道路の先には町がある。町には別の生活がある。政治があり、仕事があり、生活があり、人生の困難がある。さまざまな様相をした人々が、さまざまな心配事を抱えて、ときにごく上品な身なりをして、一人で、あるいは友人と語り合いながら、家族のメンバを連れて歩く。それぞれの町に、また違った傾向があり、その予算も、目指す方向も、そして意思決定機関も異なっている。Gerardmerは観光地である。スキー客による冬の観光がある。町の中心にメリーゴーランドがある。山を越えると、川のほとりに大々的にホテルがある。周辺の山々に家が建っている。そこからの眺めは美しい。Remiremontはもっと大きな都市である。商店街は工事中であった。この町の教会は、パリのルーブル宮殿の灰青色の屋根、ナポレオン聖堂を思わせるような白く輝く内装を持った大聖堂である。パイプオルガンの音律を調整していた。郊外にはLeclercがあって、低い屋根に青い文字で書いてある。

夕日がオレンジ色に家屋を照らし、その長い影が緑の牧草地に映っていく。レンガ色の屋根、白い壁が輝く。木々のシルエットが暗黒にのまれていく。高速道路をとばして帰路に着く。

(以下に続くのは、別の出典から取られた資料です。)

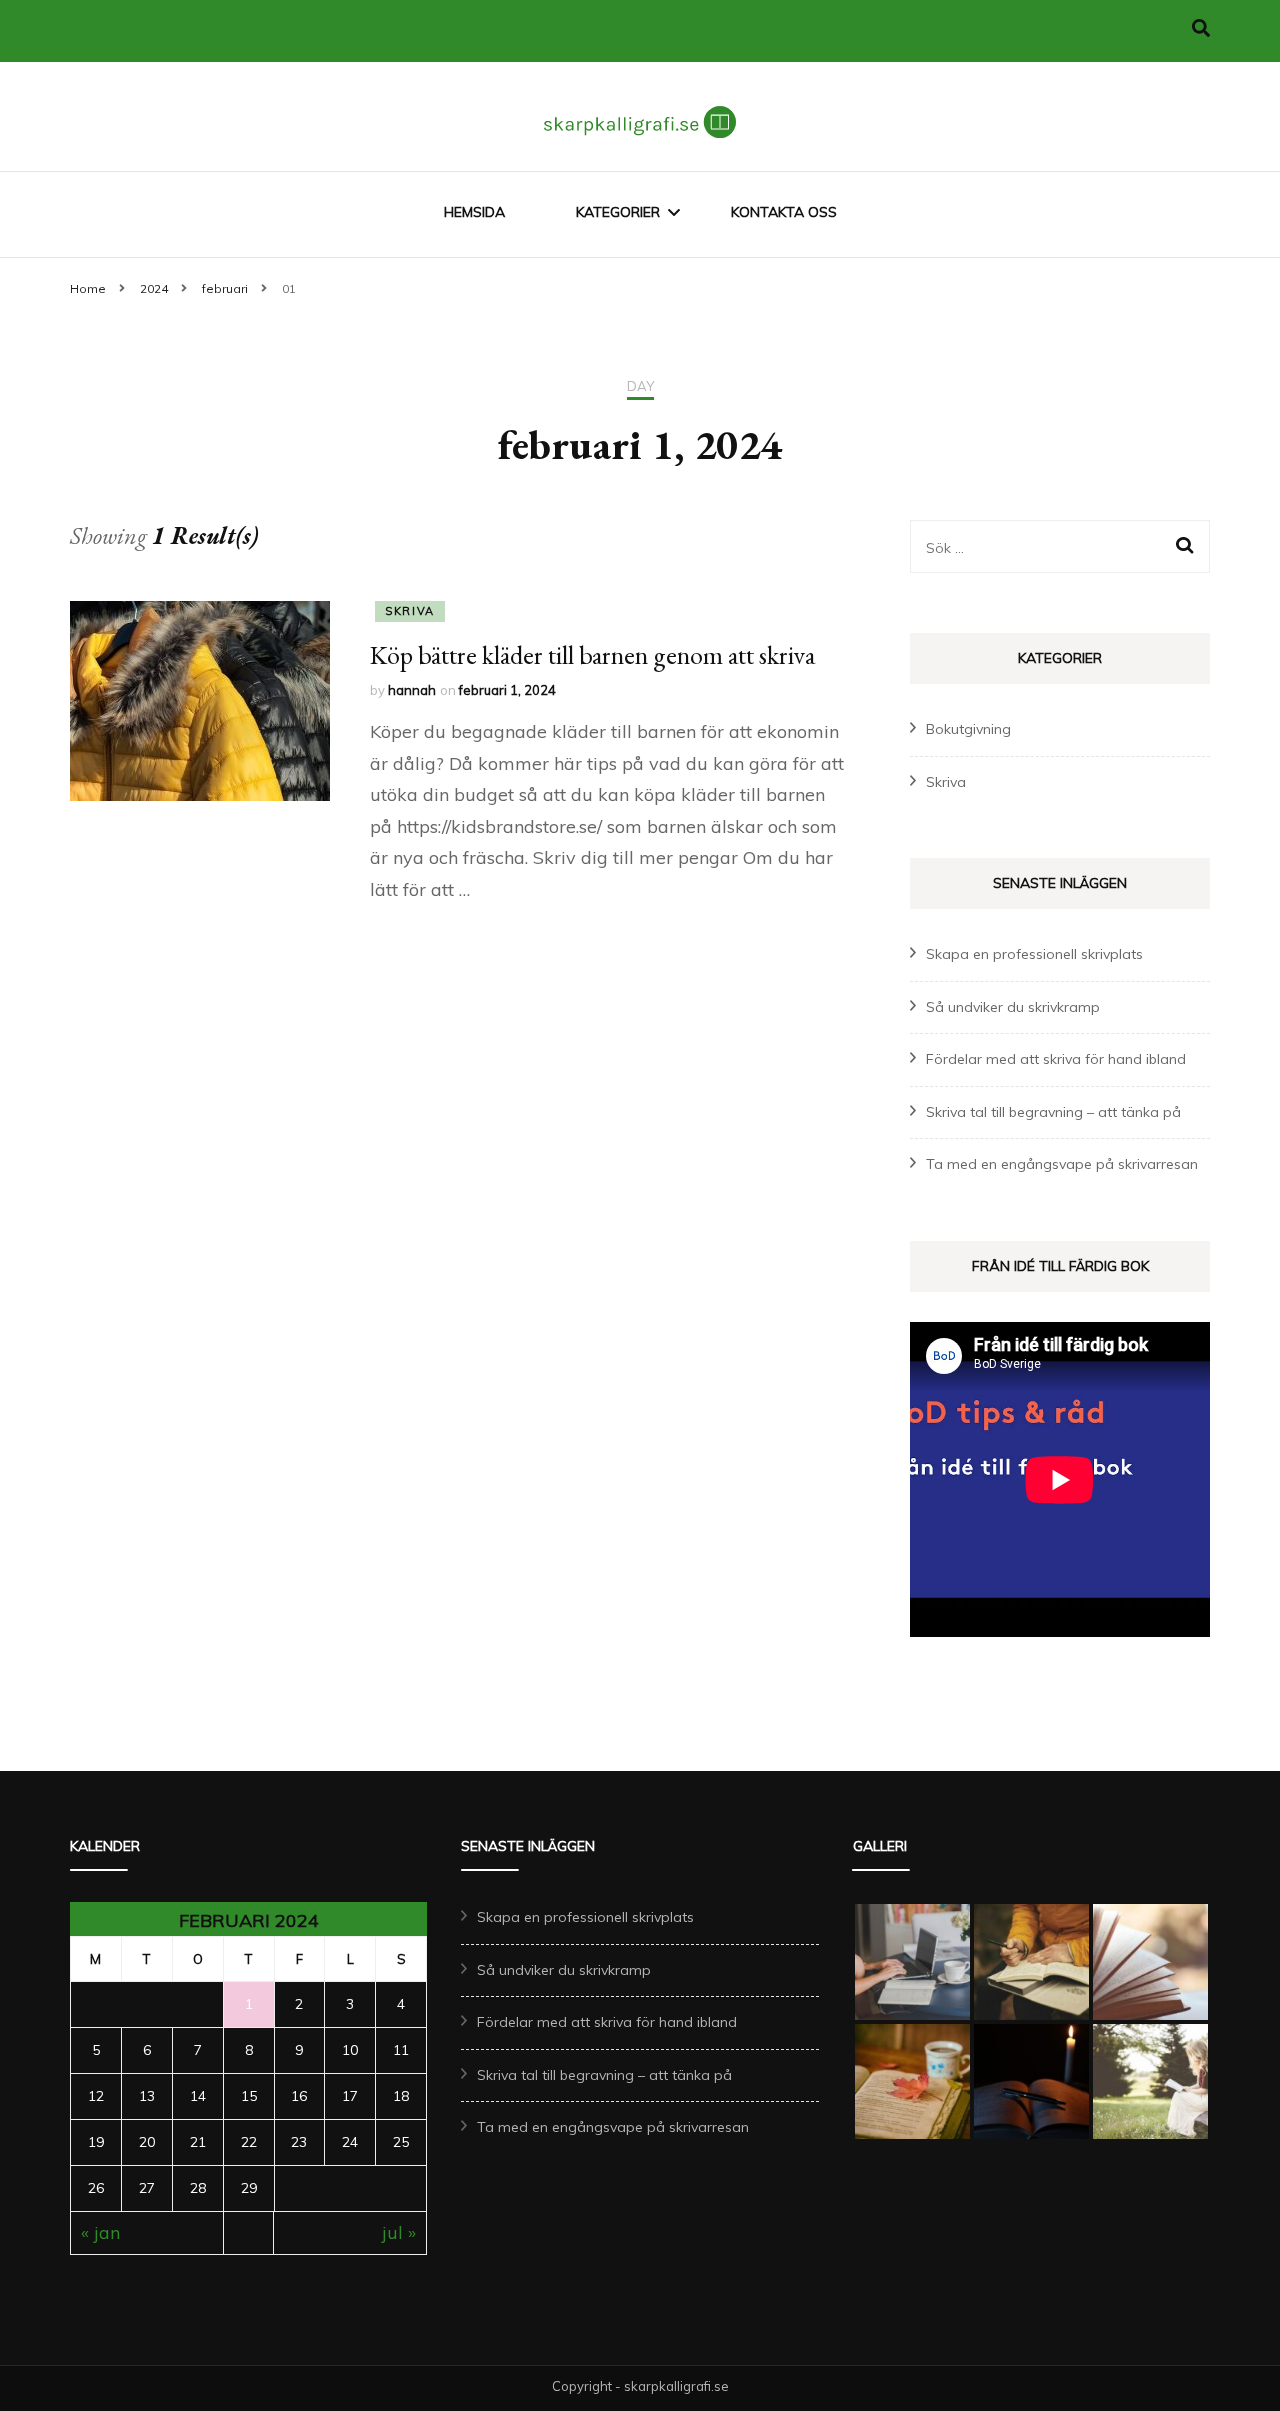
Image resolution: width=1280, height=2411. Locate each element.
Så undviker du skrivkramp (1013, 1007)
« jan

フランスという国は、とても大きい。一人一人の生活を支え、その存在を肯定し、そして肯きながらただ問い続け、その連続した時代のあり方というものを提示していく。真実であることを、人間の存在を裏切らないことを、そしてあるがままであることを、はかない存在でありながら、そして全世界を作り出す人間の営みを、否定することなく受け止めることを、その約束を誓っている。